I love to spend times alone.

That sounds peaceful, Umer. Spending time alone can be a great way to relax and recharge. What do you enjoy doing during your alone time?


In [80]:
# Namespace for the memory to save
memory_namespace = ("memories", "1")

# Retrieve memory from the store
memories = across_thread_memory.search(memory_namespace)

In [81]:
memories

[Item(namespace=['memories', '1'], key='911d6871-9242-4fd0-b076-3deaec93f4ee', value={'content': "User's name is Umer."}, created_at='2026-01-06T16:17:56.761914+00:00', updated_at='2026-01-06T16:17:56.761914+00:00', score=None),
 Item(namespace=['memories', '1'], key='42303e7d-d8cc-47a1-9d03-5810b9dd9d1e', value={'content': 'User loves to spend time alone.'}, created_at='2026-01-06T16:18:00.476685+00:00', updated_at='2026-01-06T16:18:00.476685+00:00', score=None)]

In [83]:
for mem in memories:
    print("Key ->", mem.key)
    print("Value ->", mem.value)
    print("="*50)

Key -> 911d6871-9242-4fd0-b076-3deaec93f4ee
Value -> {'content': "User's name is Umer."}
Key -> 42303e7d-d8cc-47a1-9d03-5810b9dd9d1e
Value -> {'content': 'User loves to spend time alone.'}


In [84]:
# User input 
input_messages = [HumanMessage(content="I also love hiking.")]

# Run the graph
for chunk in graph.stream({"messages": input_messages}, config, stream_mode="values"):
    chunk["messages"][-1].pretty_print()


I also love hiking.

Hiking is a wonderful way to enjoy nature and get some exercise. Do you have any favorite trails or places you like to hike?


In [85]:
# We supply a thread ID for short-term (within-thread) memory
# We supply a user ID for long-term (across-thread) memory 
config = {"configurable": {"thread_id": "2", "user_id": "1"}}

# User input 
input_messages = [HumanMessage(content="What do you recommend for me to spend my time for myself?")]

# Run the graph
for chunk in graph.stream({"messages": input_messages}, config, stream_mode="values"):
    chunk["messages"][-1].pretty_print()


What do you recommend for me to spend my time for myself?
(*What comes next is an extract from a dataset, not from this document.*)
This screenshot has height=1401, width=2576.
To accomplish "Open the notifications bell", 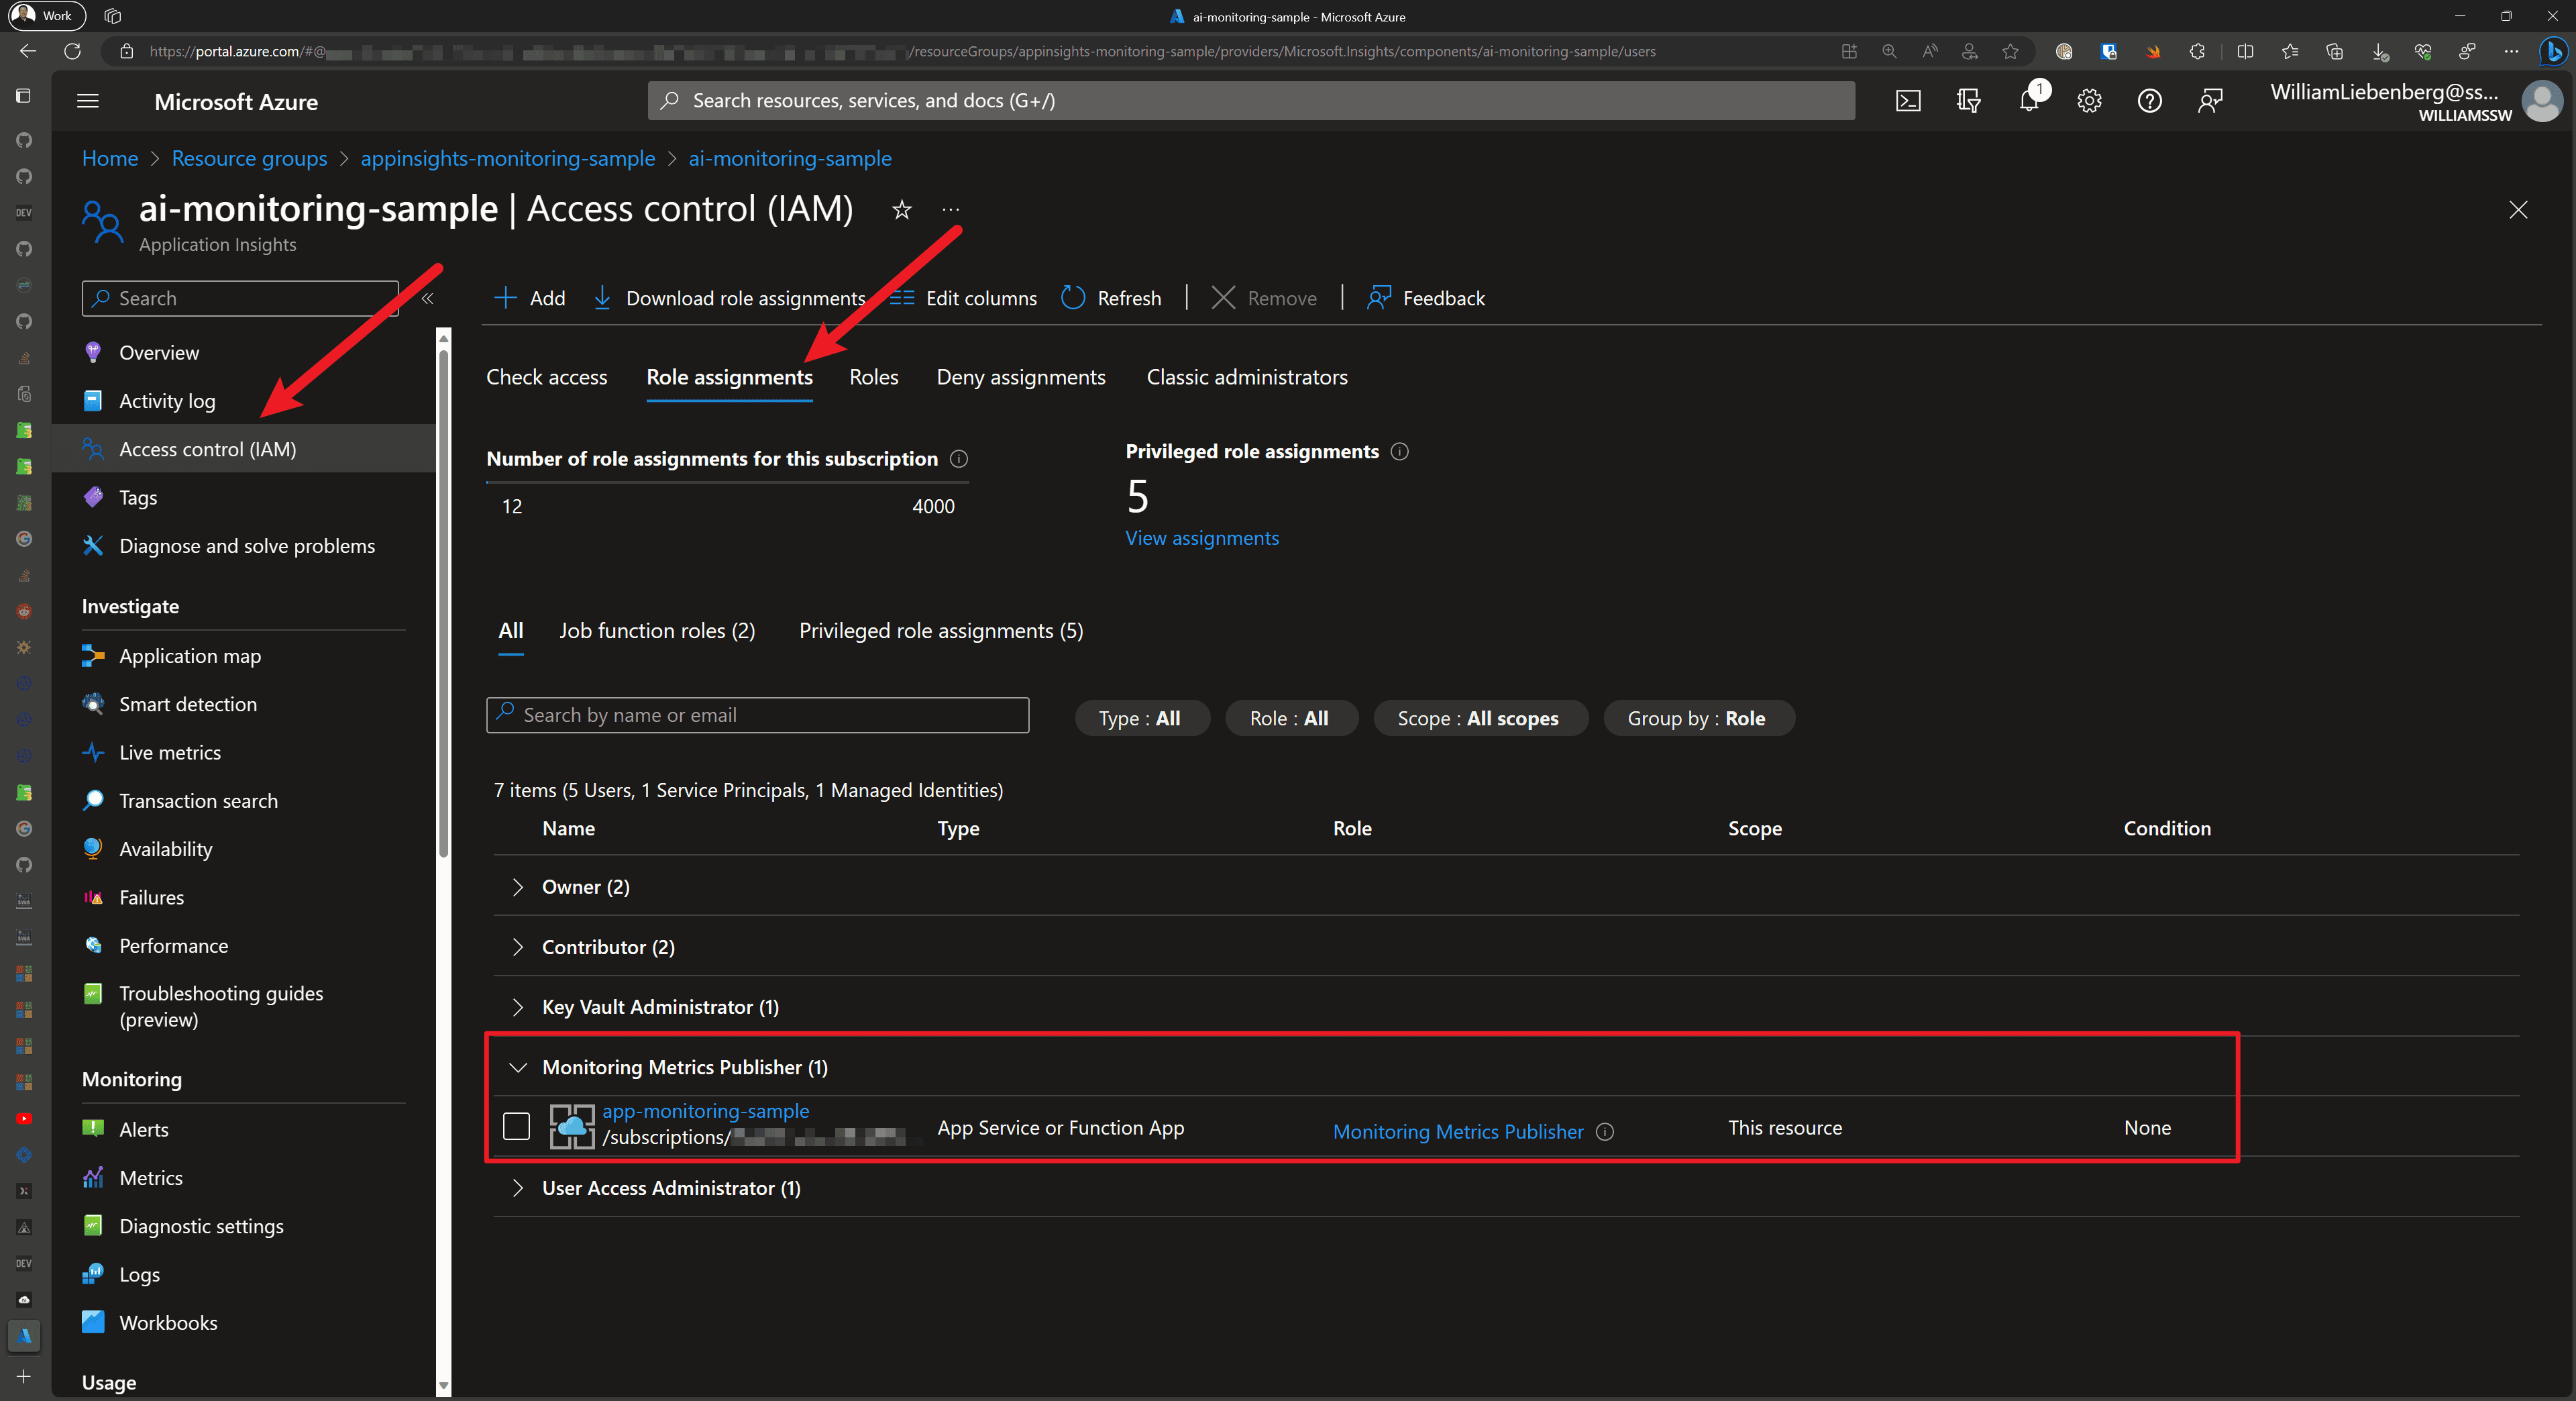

Since you enjoy spending time alone and love hiking, you might consider exploring new hiking trails or perhaps even planning a solo hiking trip to a place you've never been before. If you're looking for something different, you could try activities like photography during your hikes, journaling about your experiences, or even learning about the local flora and fauna. These activities can enhance your hiking experience and provide a deeper connection with nature. How does that sound?